# [WORK TO COMPLETE]
Put every line of the records below into a numbered list, leaving out the blank lines.
== DATA TO USE ==
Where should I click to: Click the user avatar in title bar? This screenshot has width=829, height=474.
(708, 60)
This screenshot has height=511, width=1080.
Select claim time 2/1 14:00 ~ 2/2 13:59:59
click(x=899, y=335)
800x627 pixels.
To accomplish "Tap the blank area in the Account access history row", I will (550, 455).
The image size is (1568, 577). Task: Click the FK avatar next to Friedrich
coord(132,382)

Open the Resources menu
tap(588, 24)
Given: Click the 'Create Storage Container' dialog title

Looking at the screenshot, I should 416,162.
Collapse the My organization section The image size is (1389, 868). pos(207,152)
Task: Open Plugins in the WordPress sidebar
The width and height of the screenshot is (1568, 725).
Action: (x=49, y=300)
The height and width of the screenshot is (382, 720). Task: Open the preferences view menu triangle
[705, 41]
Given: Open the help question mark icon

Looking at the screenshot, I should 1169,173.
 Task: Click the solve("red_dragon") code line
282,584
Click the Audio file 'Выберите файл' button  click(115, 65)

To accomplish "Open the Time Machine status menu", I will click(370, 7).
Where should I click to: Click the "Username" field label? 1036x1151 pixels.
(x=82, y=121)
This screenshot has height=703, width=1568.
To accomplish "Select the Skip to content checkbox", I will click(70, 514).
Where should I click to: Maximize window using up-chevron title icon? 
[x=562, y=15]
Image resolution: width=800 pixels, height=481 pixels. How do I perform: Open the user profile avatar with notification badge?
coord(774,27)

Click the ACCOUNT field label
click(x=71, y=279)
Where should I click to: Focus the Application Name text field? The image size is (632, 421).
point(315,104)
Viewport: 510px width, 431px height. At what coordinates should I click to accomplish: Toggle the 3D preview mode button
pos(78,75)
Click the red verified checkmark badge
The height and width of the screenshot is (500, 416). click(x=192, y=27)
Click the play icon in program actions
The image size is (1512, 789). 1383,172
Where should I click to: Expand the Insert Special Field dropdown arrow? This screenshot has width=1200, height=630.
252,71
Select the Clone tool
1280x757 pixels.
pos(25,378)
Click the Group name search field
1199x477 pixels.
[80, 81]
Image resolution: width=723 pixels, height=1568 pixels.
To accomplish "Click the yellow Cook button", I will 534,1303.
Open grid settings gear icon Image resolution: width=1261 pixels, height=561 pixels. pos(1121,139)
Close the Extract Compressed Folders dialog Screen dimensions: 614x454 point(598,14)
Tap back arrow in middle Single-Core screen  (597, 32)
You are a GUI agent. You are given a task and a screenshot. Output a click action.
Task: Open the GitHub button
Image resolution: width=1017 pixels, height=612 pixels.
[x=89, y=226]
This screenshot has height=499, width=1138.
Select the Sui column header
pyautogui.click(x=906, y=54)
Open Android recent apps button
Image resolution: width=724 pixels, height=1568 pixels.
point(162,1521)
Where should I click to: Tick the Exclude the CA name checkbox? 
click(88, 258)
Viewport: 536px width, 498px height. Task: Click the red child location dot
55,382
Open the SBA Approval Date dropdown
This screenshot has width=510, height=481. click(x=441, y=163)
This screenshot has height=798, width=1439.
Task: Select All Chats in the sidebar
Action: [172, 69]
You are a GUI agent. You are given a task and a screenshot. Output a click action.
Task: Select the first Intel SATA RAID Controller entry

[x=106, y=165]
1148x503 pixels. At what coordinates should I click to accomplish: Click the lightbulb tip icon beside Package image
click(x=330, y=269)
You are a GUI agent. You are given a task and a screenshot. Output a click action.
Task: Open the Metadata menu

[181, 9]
===
# [TASK RESULT]
1. Where should I click to: Click the user avatar in title bar? This screenshot has width=829, height=474.
2. (708, 60)
3. This screenshot has height=511, width=1080.
4. Select claim time 2/1 14:00 ~ 2/2 13:59:59
5. click(x=899, y=335)
6. 800x627 pixels.
7. To accomplish "Tap the blank area in the Account access history row", I will (550, 455).
8. The image size is (1568, 577). Task: Click the FK avatar next to Friedrich
9. coord(132,382)
10. Open the Resources menu
11. tap(588, 24)
12. Given: Click the 'Create Storage Container' dialog title
13. Looking at the screenshot, I should 416,162.
14. Collapse the My organization section The image size is (1389, 868). pos(207,152)
15. Task: Open Plugins in the WordPress sidebar
16. The width and height of the screenshot is (1568, 725).
17. Action: (x=49, y=300)
18. The height and width of the screenshot is (382, 720). Task: Open the preferences view menu triangle
19. [705, 41]
20. Given: Open the help question mark icon
21. Looking at the screenshot, I should 1169,173.
22.  Task: Click the solve("red_dragon") code line
23. 282,584
24. Click the Audio file 'Выберите файл' button  click(115, 65)
25. To accomplish "Open the Time Machine status menu", I will click(370, 7).
26. Where should I click to: Click the "Username" field label? 1036x1151 pixels.
27. (x=82, y=121)
28. This screenshot has height=703, width=1568.
29. To accomplish "Select the Skip to content checkbox", I will click(70, 514).
30. Where should I click to: Maximize window using up-chevron title icon? 
31. [x=562, y=15]
32. Image resolution: width=800 pixels, height=481 pixels. How do I perform: Open the user profile avatar with notification badge?
33. coord(774,27)
34. Click the ACCOUNT field label
35. click(x=71, y=279)
36. Where should I click to: Focus the Application Name text field? The image size is (632, 421).
37. point(315,104)
38. Viewport: 510px width, 431px height. At what coordinates should I click to accomplish: Toggle the 3D preview mode button
39. pos(78,75)
40. Click the red verified checkmark badge
41. The height and width of the screenshot is (500, 416). click(x=192, y=27)
42. Click the play icon in program actions
43. The image size is (1512, 789). 1383,172
44. Where should I click to: Expand the Insert Special Field dropdown arrow? This screenshot has width=1200, height=630.
45. 252,71
46. Select the Clone tool
47. 1280x757 pixels.
48. pos(25,378)
49. Click the Group name search field
50. 1199x477 pixels.
51. [80, 81]
52. Image resolution: width=723 pixels, height=1568 pixels.
53. To accomplish "Click the yellow Cook button", I will 534,1303.
54. Open grid settings gear icon Image resolution: width=1261 pixels, height=561 pixels. pos(1121,139)
55. Close the Extract Compressed Folders dialog Screen dimensions: 614x454 point(598,14)
56. Tap back arrow in middle Single-Core screen  (597, 32)
57. You are a GUI agent. You are given a task and a screenshot. Output a click action.
58. Task: Open the GitHub button
59. Image resolution: width=1017 pixels, height=612 pixels.
60. [x=89, y=226]
61. This screenshot has height=499, width=1138.
62. Select the Sui column header
63. pyautogui.click(x=906, y=54)
64. Open Android recent apps button
65. Image resolution: width=724 pixels, height=1568 pixels.
66. point(162,1521)
67. Where should I click to: Tick the Exclude the CA name checkbox? 
68. click(88, 258)
69. Viewport: 536px width, 498px height. Task: Click the red child location dot
70. 55,382
71. Open the SBA Approval Date dropdown
72. This screenshot has width=510, height=481. click(x=441, y=163)
73. This screenshot has height=798, width=1439.
74. Task: Select All Chats in the sidebar
75. Action: [172, 69]
76. You are a GUI agent. You are given a task and a screenshot. Output a click action.
77. Task: Select the first Intel SATA RAID Controller entry
78. [x=106, y=165]
79. 1148x503 pixels. At what coordinates should I click to accomplish: Click the lightbulb tip icon beside Package image
80. click(x=330, y=269)
81. You are a GUI agent. You are given a task and a screenshot. Output a click action.
82. Task: Open the Metadata menu
83. [181, 9]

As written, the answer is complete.